Ortiz v. State

905 So. 2d 1016 | Fla. Dist. Ct. App. | 2005

905 So. 2d 1016 (2005)

Mario ORTIZ, Petitioner,
v.
STATE of Florida, Respondent.

No. 2D04-5530.

District Court of Appeal of Florida, Second District.

July 1, 2005.

Mario Ortiz, pro se.

Charles J. Crist, Jr., Attorney General, Tallahassee, and Sonya Roebuck Horbelt, Assistant Attorney General, Tampa, for Respondent.

PER CURIAM.

In his petition filed pursuant to Florida Rule of Appellate Procedure 9.141(c), Mario Ortiz alleges that his appellate counsel was ineffective for failing to argue on direct appeal that the jury instruction on the justifiable use of deadly force, which was given in his trial on the charge of aggravated battery, constitutes fundamental error. We agree that appellate counsel rendered ineffective assistance when she neglected to raise this issue. We therefore grant the petition and allow Ortiz a belated appeal on this issue only.

Ortiz was convicted of aggravated battery with a firearm causing great bodily harm. See Ortiz v. State, 884 So. 2d 77, 78 (Fla. 2d DCA 2004). Ortiz's conviction was affirmed on direct appeal. Id. Ortiz was convicted as charged. At trial, Ortiz claimed that he was acting in self-defense when he shot the victim. The jury instruction on the justifiable use of deadly force contained the following language:

*1017 However, the use of force likely to cause death or great bodily harm is not justifiable if you find:
1. Mario Ortiz was attempting to commit, committing, or escaping after the commission of Aggravated Battery...

(Emphasis added.)

Subsequent to the filing of the initial Anders[1] brief in Ortiz's direct appeal from the judgment and sentence but prior to the filing of the State's answer brief, the Fourth District issued its opinion in Fair v. Crosby, 858 So. 2d 1103 (Fla. 4th DCA 2003). In York v. State, 891 So. 2d 569, 571 (Fla. 2d DCA 2004), this court stated:

The court in Fair held that appellate counsel was ineffective in neglecting to argue on direct appeal that the instruction given on the justifiable use of deadly force, which had the effect of instructing the jury that "the defendant is not entitled to use force if he was committing, attempting to commit, or escaping after committing the crime charged," constituted fundamental error. Fair, 858 So.2d at 1104.

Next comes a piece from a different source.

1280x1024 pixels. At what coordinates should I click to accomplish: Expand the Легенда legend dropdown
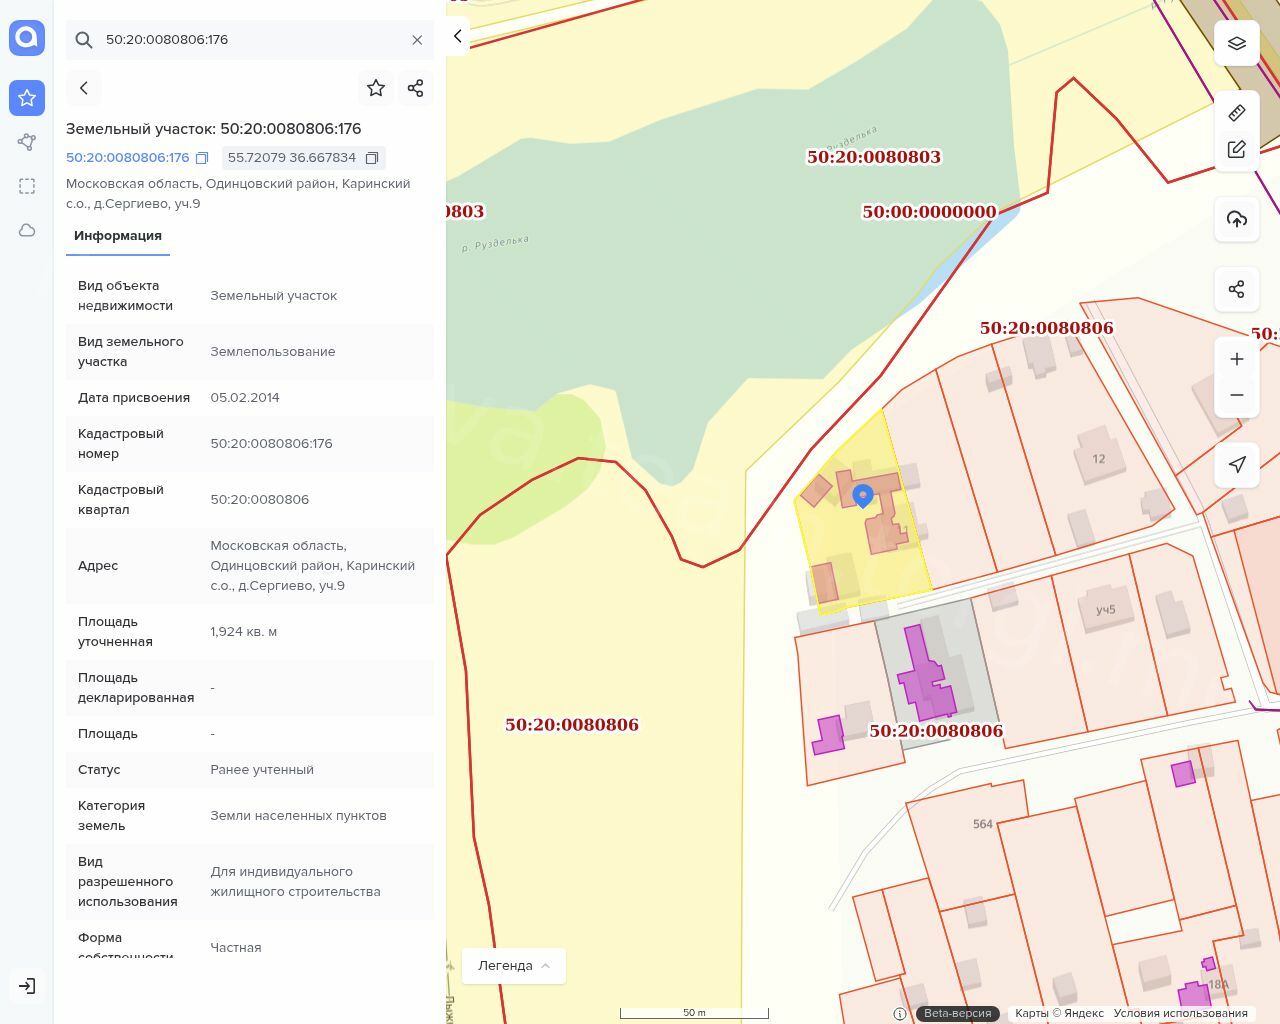point(513,965)
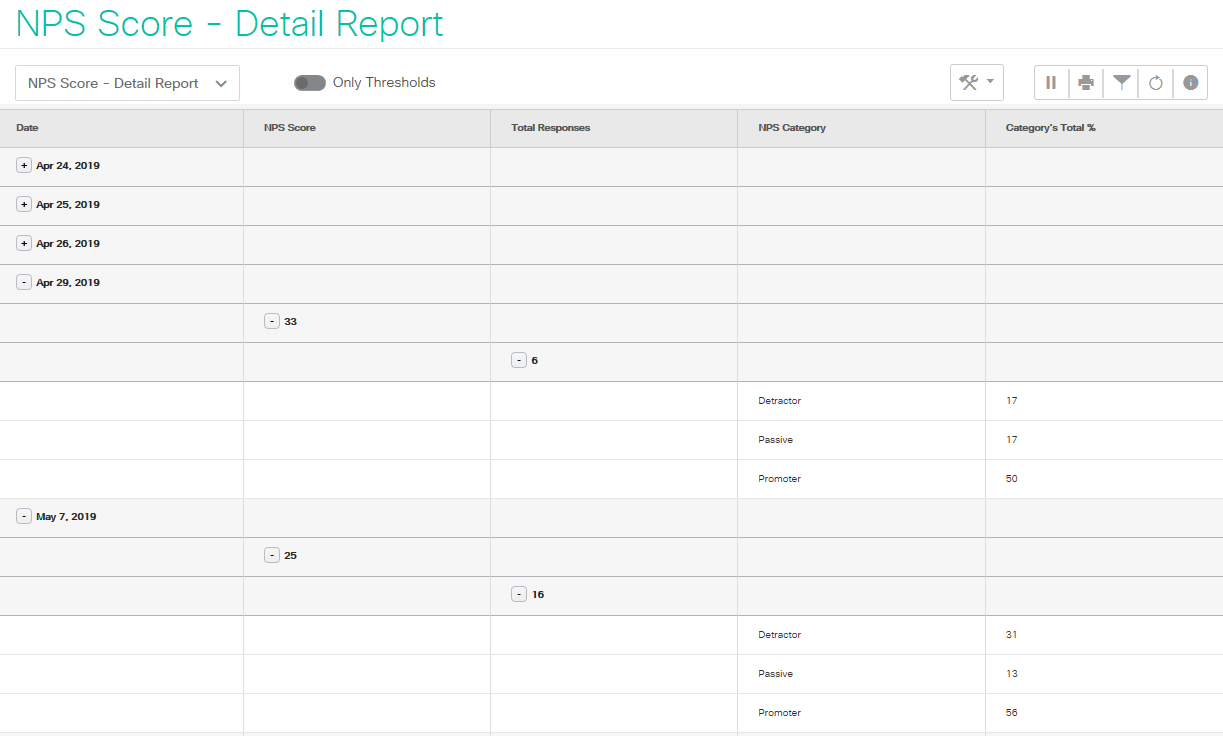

The Fourth District's opinion in Rich v. State, 858 So. 2d 1210 (Fla. 4th DCA 2003), also issued subsequent to the filing of the initial brief in Ortiz but prior to the filing of the State's answer brief. Rich "held that it was fundamental error in that case to give a justifiable use of force instruction advising the jury that such use of force was not justified if the defendant was committing or attempting to commit an aggravated battery where the defendant was charged with aggravated battery." York, 891 So.2d at 571.

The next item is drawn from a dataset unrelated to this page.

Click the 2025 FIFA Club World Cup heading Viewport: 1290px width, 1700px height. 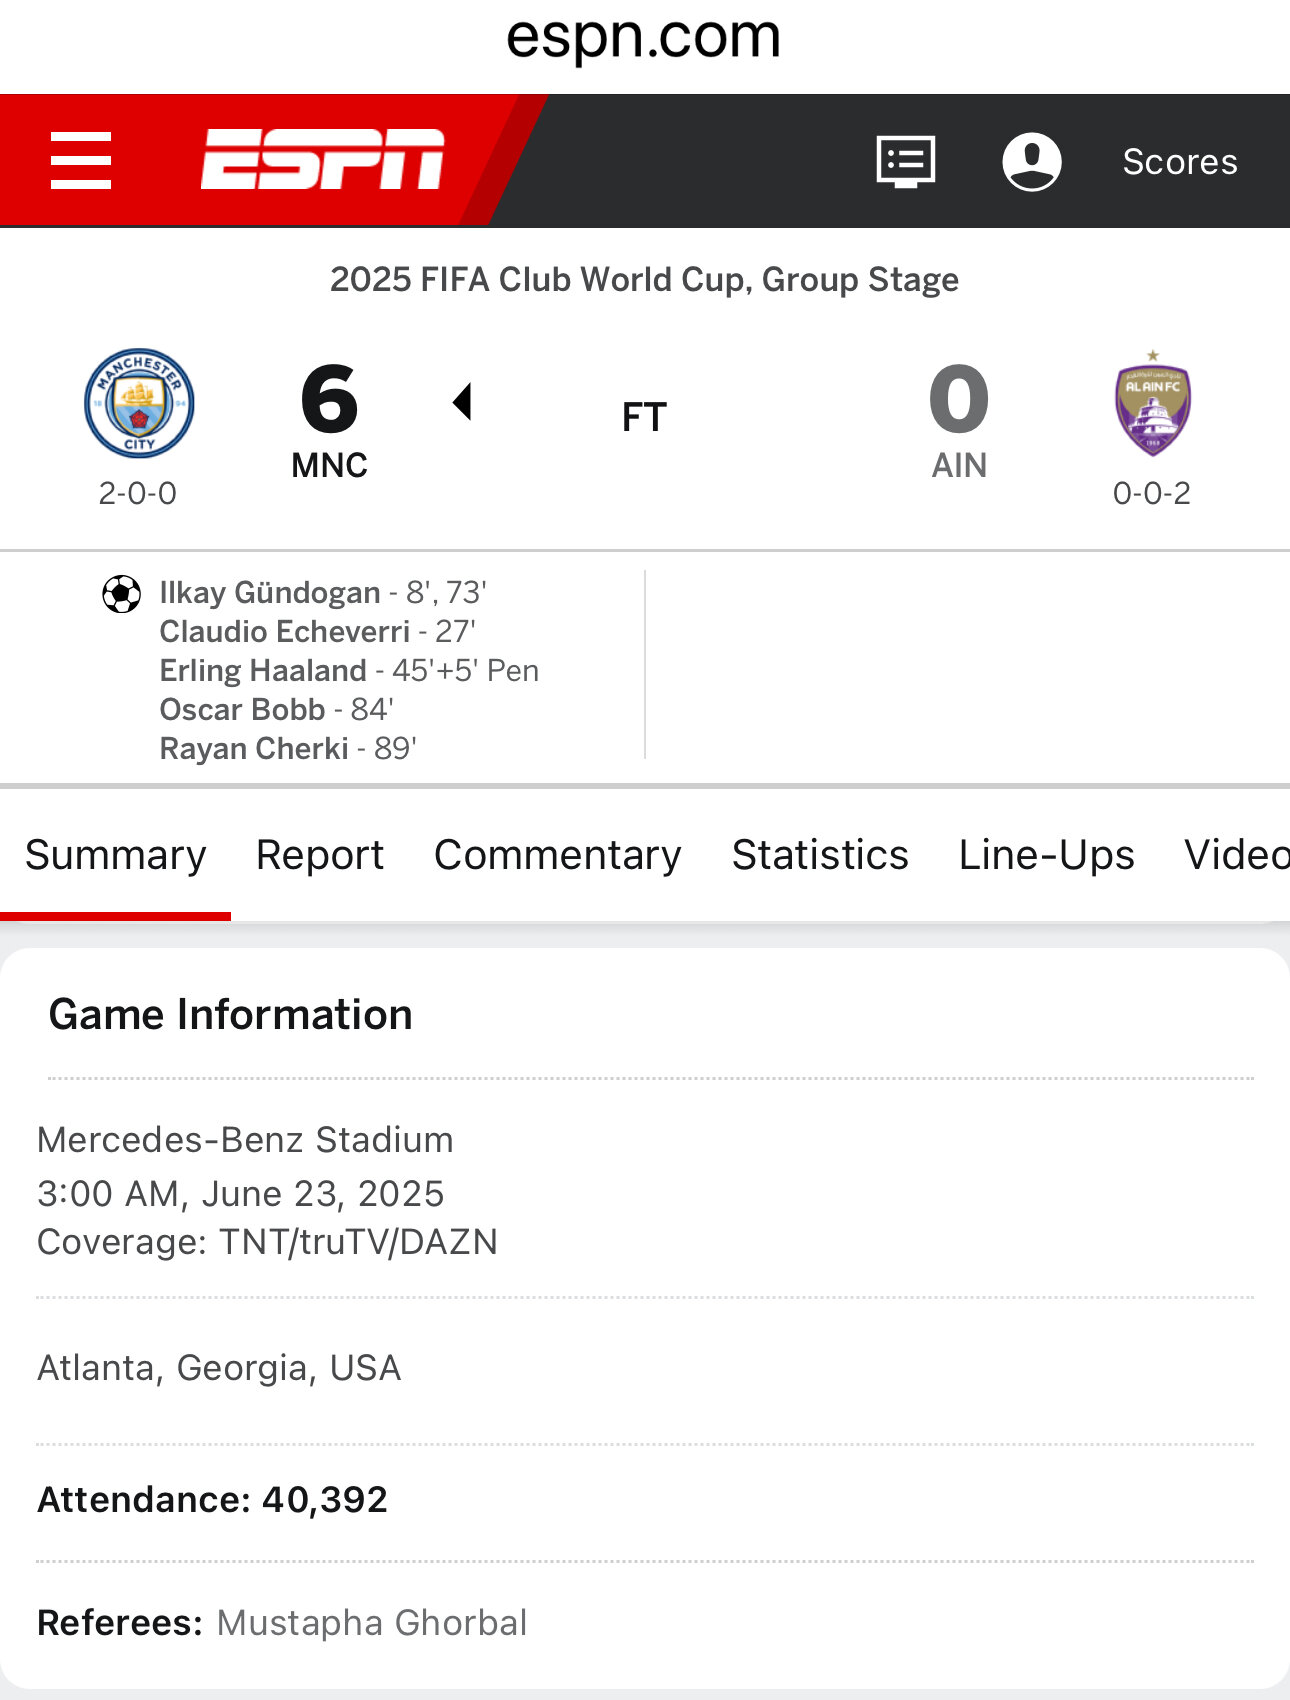[x=645, y=279]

In York, this court stated: "Although Fair and Rich were not available to appellate counsel prior to the completion of her initial Anders brief in York [v. State, 872 So. 2d 910 (Fla. 2d DCA 2004) (table decision)], she should have been aware of them and could have filed a motion to file a supplemental brief." 891 So.2d at 571. We therefore concluded "that the failure of appellate counsel to argue that the jury instruction on justifiable use of force constituted fundamental error was ineffective assistance of appellate counsel." Id.

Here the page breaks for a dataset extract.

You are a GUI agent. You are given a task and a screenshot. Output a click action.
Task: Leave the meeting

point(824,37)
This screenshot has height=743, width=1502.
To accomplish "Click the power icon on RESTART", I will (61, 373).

We are compelled to reach the same conclusion in the present case. A determination as to whether the justifiable use of deadly force instruction constituted fundamental error requires a full review of the record on appeal. See id. We therefore instruct the trial court to, within thirty days from the issuance of the mandate in this case, appoint an appellate attorney to file a brief limited to the issue outlined above. Appellate counsel shall, within thirty days of the appointment, file a new notice of appeal and reference this opinion in the notice of the appeal.

Petition granted.

WHATLEY, SALCINES, and WALLACE, JJ., Concur.

NOTES

[1] Anders v. California, 386 U.S. 738, 87 S. Ct. 1396, 18 L. Ed. 2d 493 (1967).